A significant drop in the number of unhoused people in Venice has been promoted by city officials as proof that homelessness policies are working. But new findings from the RAND Corporation suggest that reductions in visible homelessness may have more to do with vehicle restrictions and enforcement than with actual housing or services.
According to the 2024 LA LEADS Annual Report from RAND, unsheltered homelessness in Venice fell by 22% over the past year. But the report found that this entire reduction was due to a decline in the number of people living in vehicles, not through housing placements or service expansion. “There were no meaningful Inside Safe actions near the LA LEADS Venice survey footprint in 2024,” RAND researchers noted. Meanwhile, the number of individuals sleeping entirely without shelter—on sidewalks, benches, or the ground—more than doubled in Venice and in Hollywood. RAND described this shift as creating “clinical, tactical, and strategic challenges” for service providers, as people without tents or vehicles are harder to find, harder to serve, and at greater risk of harm.

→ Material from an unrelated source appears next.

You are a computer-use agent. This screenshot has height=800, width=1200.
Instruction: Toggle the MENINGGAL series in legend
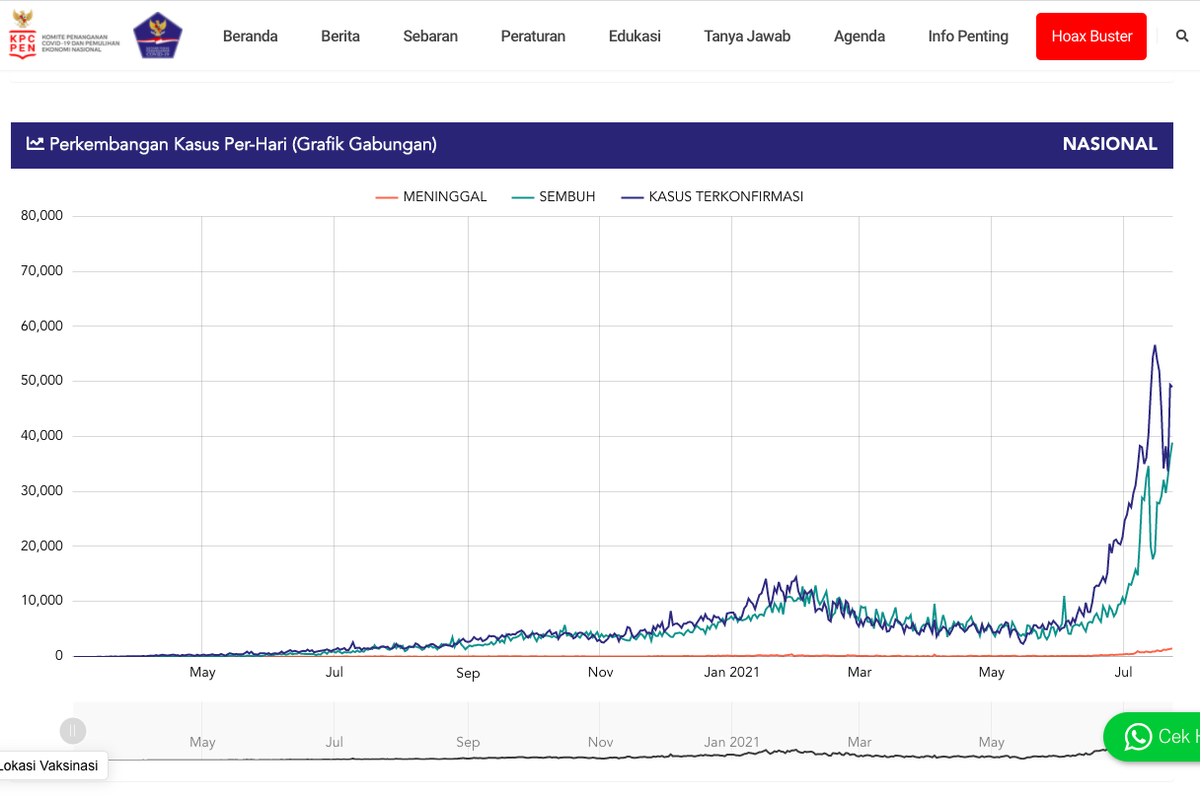click(x=431, y=197)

City data reveal that more than 1,300 oversized vehicle restriction zones have been created across Los Angeles, prohibiting RVs and other large vehicles from parking overnight—often in areas where people rely on their vehicles for shelter. These zones are established by councilmembers at their discretion and do not come with requirements to provide services or housing to the people they displace. Enforcement has led to roughly 1,200 citations per year, as well as towing and impoundments. Between 2018 and 2022, the city issued more than $678,000 in fines and towed 149 RVs, collecting less than half of the fines it levied. Los Angeles’ Department of Transportation does not maintain a centralized database of where these bans exist; the first public map was compiled by Controller Mejia’s office.
Councilmember Traci Park, who represents Council District 11 on the Westside of LA, has been one of the most aggressive proponents of these restrictions. Since March 2023, Park has introduced twelve separate motions establishing overnight oversized vehicle parking bans across seventy-nine street segments in her district, including one as recently as July 1st. These bans are enacted under LAMC 80.69.4, a law that imposes 2 a.m. to 6 a.m. parking restrictions on oversized vehicles without providing any relocation support, services, or access to shelter. Park is also seeking to expand legislation targeting vehicle dwellers by reestablishing the core elements of LAMC 85.02, a law the Ninth Circuit rejected in 2014 for being vague, discriminatory, and unconstitutionally cruel. At the same time, the city’s Safe Parking LA program, which is designed to offer secure overnight parking for people living in their vehicles, includes 15 sites, none of which allow RVs or other oversized vehicles. This means that people displaced by Park’s restrictions are not being sheltered or housed. They are simply being pushed from one block to the next, often accumulating new citations and risking the loss of their vehicles altogether.
A new report from the UCLA Luskin Institute on Inequality and Democracy confirms the disruptive impact of these policies. Based on interviews with vehicle residents across West LA, the report Criminalizing Vehicle Residency in Los Angeles documents how enforcement-based strategies “routinely displace people, sever their access to services, and result in loss of critical property and infrastructure.” The authors found that many people live in RVs not by choice, but as a last resort after eviction, rent hikes, or the loss of a job or spouse. “People are not choosing to live in vehicles,” the report states. “They are choosing to avoid death on the street.” The study also notes that vehicle dwellers are not a fringe population but an integral part of Los Angeles’ working poor—employed, caregiving, and actively trying to survive. By criminalizing their shelter, the city is “replacing encampment visibility with vehicular vulnerability.” The effects of Park and other Councilmembers’ draconian approach are echoed in national studies. A report published in Shelterforce found that cities implementing anti-camping ordinances between 2007 and 2017 saw homelessness increase by 2% the following year, while cities that did not saw a 5% decrease. The study concluded that these ordinances “don’t keep people from living on the street” but instead force them to hide, making outreach harder and worsening outcomes.
In Venice, RAND’s findings make clear that while vehicle dwellings declined, rough sleeping surged. The report also found that 91% of unsheltered respondents said they wanted housing, but only 13% reported being offered permanent supportive housing. Offers of group shelter were more common but had a less than 50% acceptance rate, often due to safety concerns or inflexible requirements. Advocates and researchers increasingly argue that enforcement-first policies may create the appearance of progress while leaving the underlying crisis untouched, or even deepened. RAND’s report calls for expanding access to permanent housing and rethinking outreach to prioritize long-term trust-building over short-term removals. As long as the city continues to invest in towing, signage, and displacement rather than shelter and services, the numbers may continue to shift, but the crisis will remain.